The union between Germania and Borussia only lasted a matter of two years; the club was thereafter known as Borussia VfL 1900 e.V. M.Gladbach.

1933–1945: Football under the Third Reich
Following the rise of the Nazi Party to power in 1933, the German league system was reformed to consist of 16 Gauligen – Gladbach found themselves playing first in the Gauliga Niederrhein, and later in various Bezirksklassen (district leagues). Also while under the Third Reich, Mönchengladbach's first ever international player was capped; Heinz Ditgens playing in a 9–0 win over Luxembourg for Germany in the 1936 Olympic Games.

1945–1959: Rebuild after War

Eventually, Mönchengladbach resumed play in June 1946, gaining successive promotions to the Landesliga Niederrhein (the regional second tier) in 1949 and the top flight, the Oberliga West, in 1950. Following many years of promotions and relegations, Borussia won their first Oberliga title in the 1958–59 season.

1959–1965: Promotion to the Bundesliga

In August 1960, Borussia Mönchengladbach defeated 1. FC Köln in the West German Cup. Weeks later, the club won the DFB-Pokal, clinching their first national honours after defeating Karlsruher SC 3–2 in the final. Borussia therefore qualified for the European Cup Winners' Cup in 1960–61, where they were defeated 11–0 on aggregate by the Scottish club, Rangers.  Rangers won 3–0 in Germany and 8–0 in Glasgow.

The following year, the club took on the now-familiar name Borussia VfL Mönchengladbach after the city of München-Gladbach became Mönchengladbach.
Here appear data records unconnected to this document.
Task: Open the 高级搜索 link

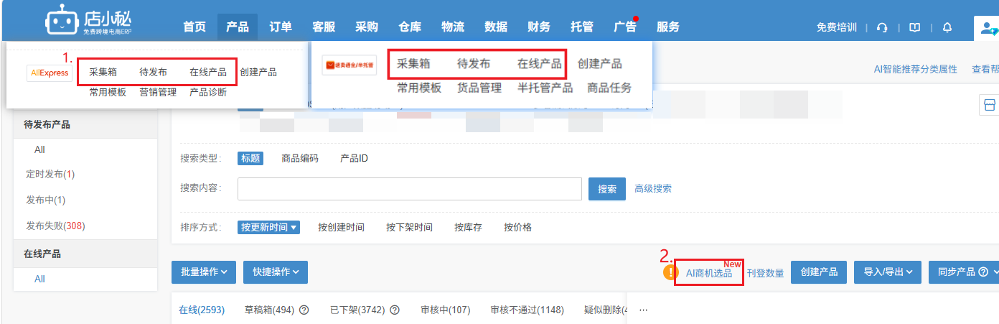Action: click(x=653, y=189)
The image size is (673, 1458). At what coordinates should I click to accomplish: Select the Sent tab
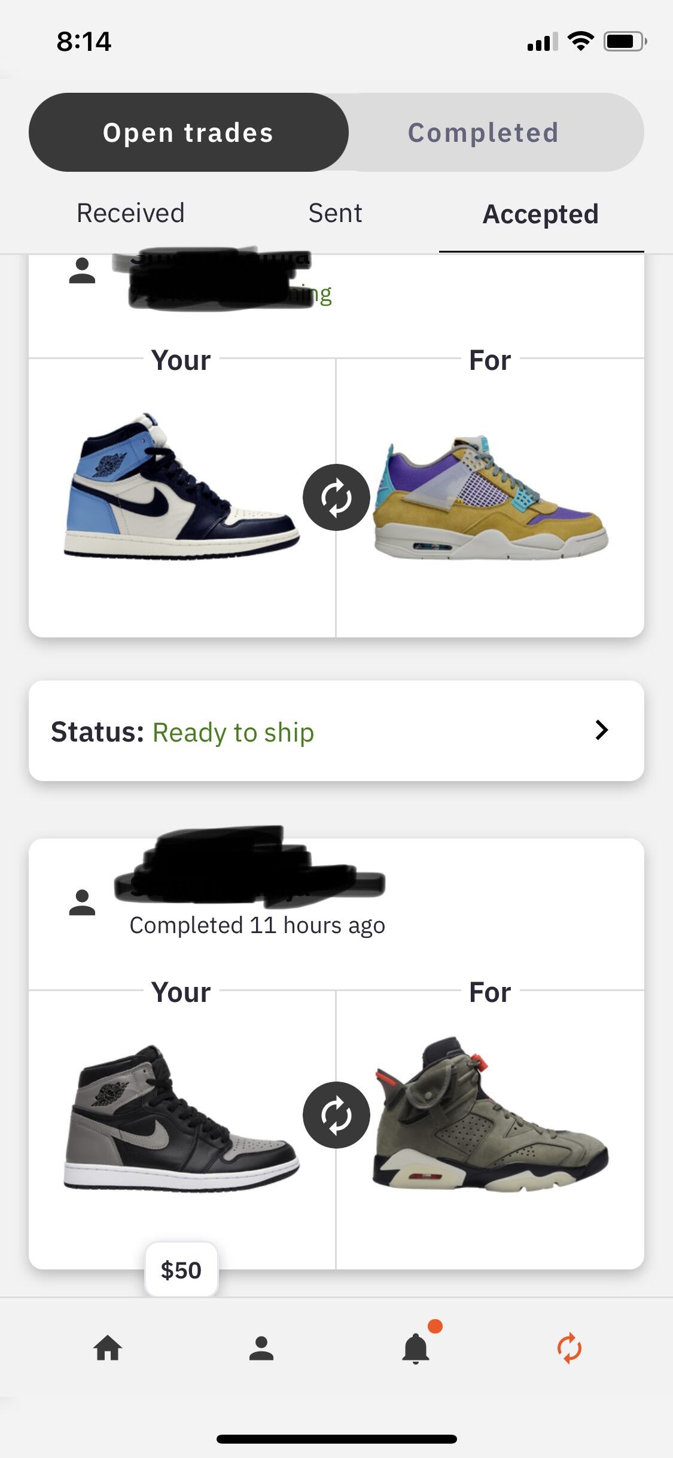[335, 214]
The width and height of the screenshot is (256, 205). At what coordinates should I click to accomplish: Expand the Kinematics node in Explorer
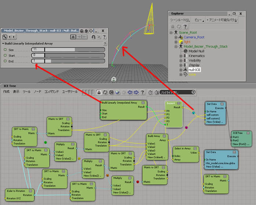click(181, 56)
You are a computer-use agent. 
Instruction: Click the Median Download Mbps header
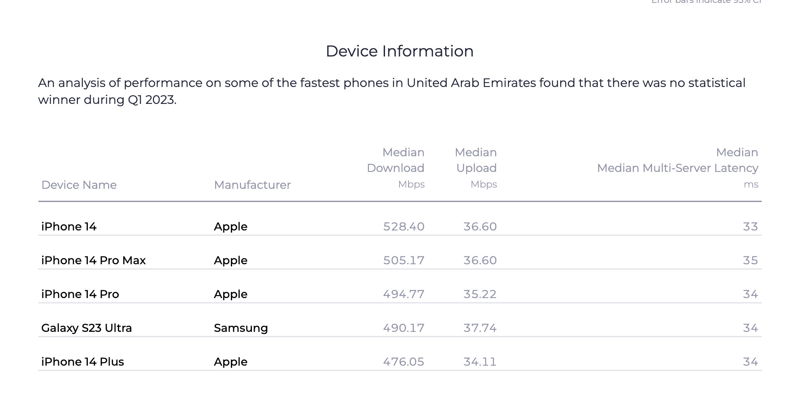[396, 168]
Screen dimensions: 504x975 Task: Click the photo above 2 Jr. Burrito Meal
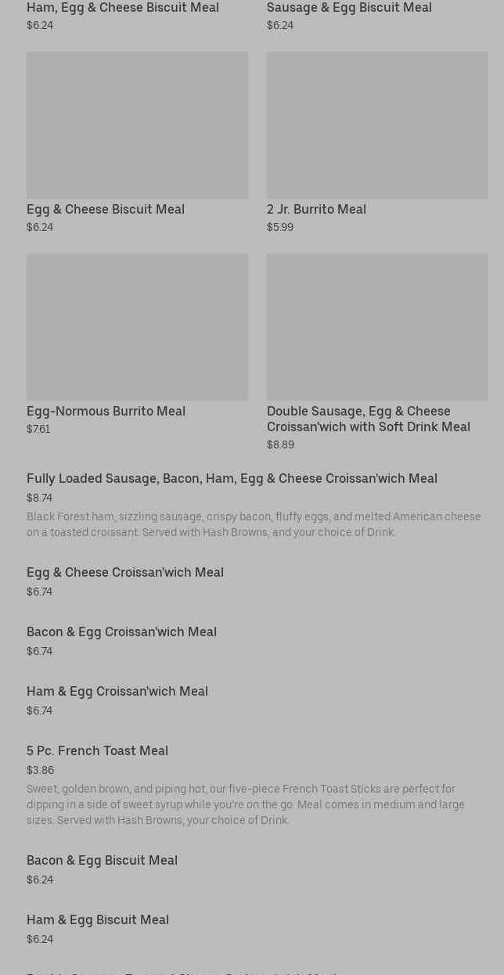click(377, 125)
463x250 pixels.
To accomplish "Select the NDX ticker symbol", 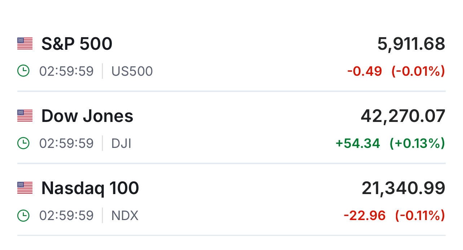I will [x=125, y=216].
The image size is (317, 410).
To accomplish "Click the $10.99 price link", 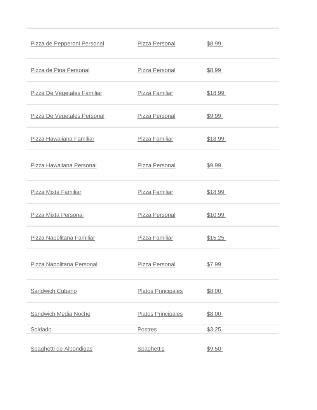I will [x=216, y=215].
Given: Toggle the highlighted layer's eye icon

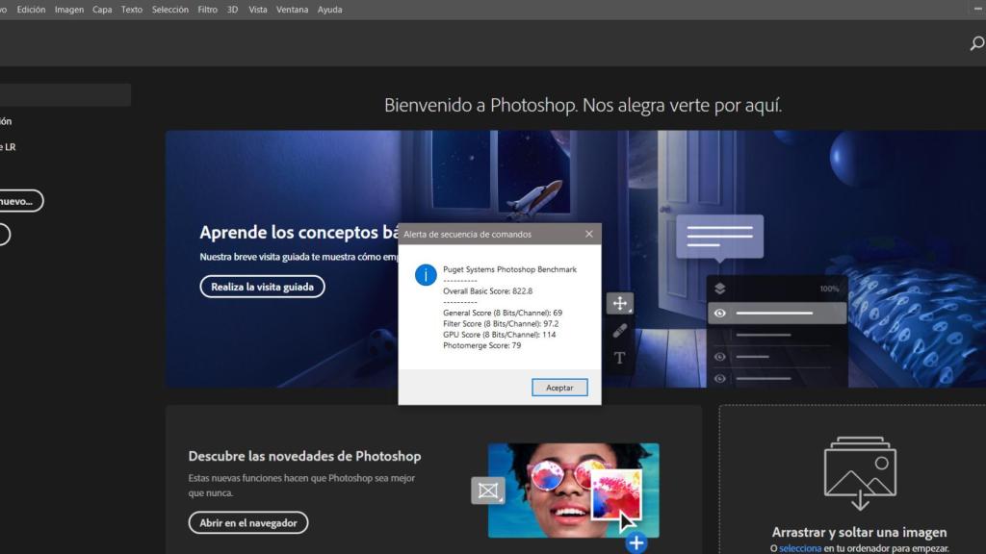Looking at the screenshot, I should [719, 314].
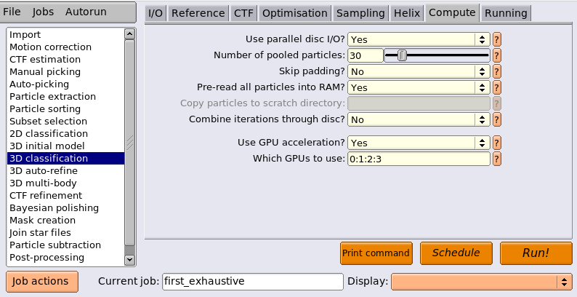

The 1961–62 season in the Oberliga ended again with Borussia in 13th place in the table. In 1962–63, the club hoped in vain to join the circle of DFB clubs which would start next year in the newly founded Bundesliga. Helmut Beyer, who remained in office for 30 years, took over the responsibility of president that season and Helmut Grashoff took over as second chairman. In July 1962, Borussia signed Fritz Langner, who had won the West German championship in 1959 with Westfalia Herne, as their new coach. To Langner's chagrin, the new leadership sold Albert Brüllsfor a record fee of 250,000 DM to FC Modena in Italy in order to rehabilitate the club financially. Helmut Grashoff, who collected the fee in Italian lira in cash in a suitcase, later said he had feared, after the money transfer, "being thought a bank robber". The proceeds from the transfer enabled Langner to rebuild the squad with the signing of players like Heinz Lowin, Heinz Crawatzo and Siegfried Burkhardt. That year, the A-Youth team won the West German championship with a squad that included future professional footballers, Jupp Heynckes and Herbert Laumen.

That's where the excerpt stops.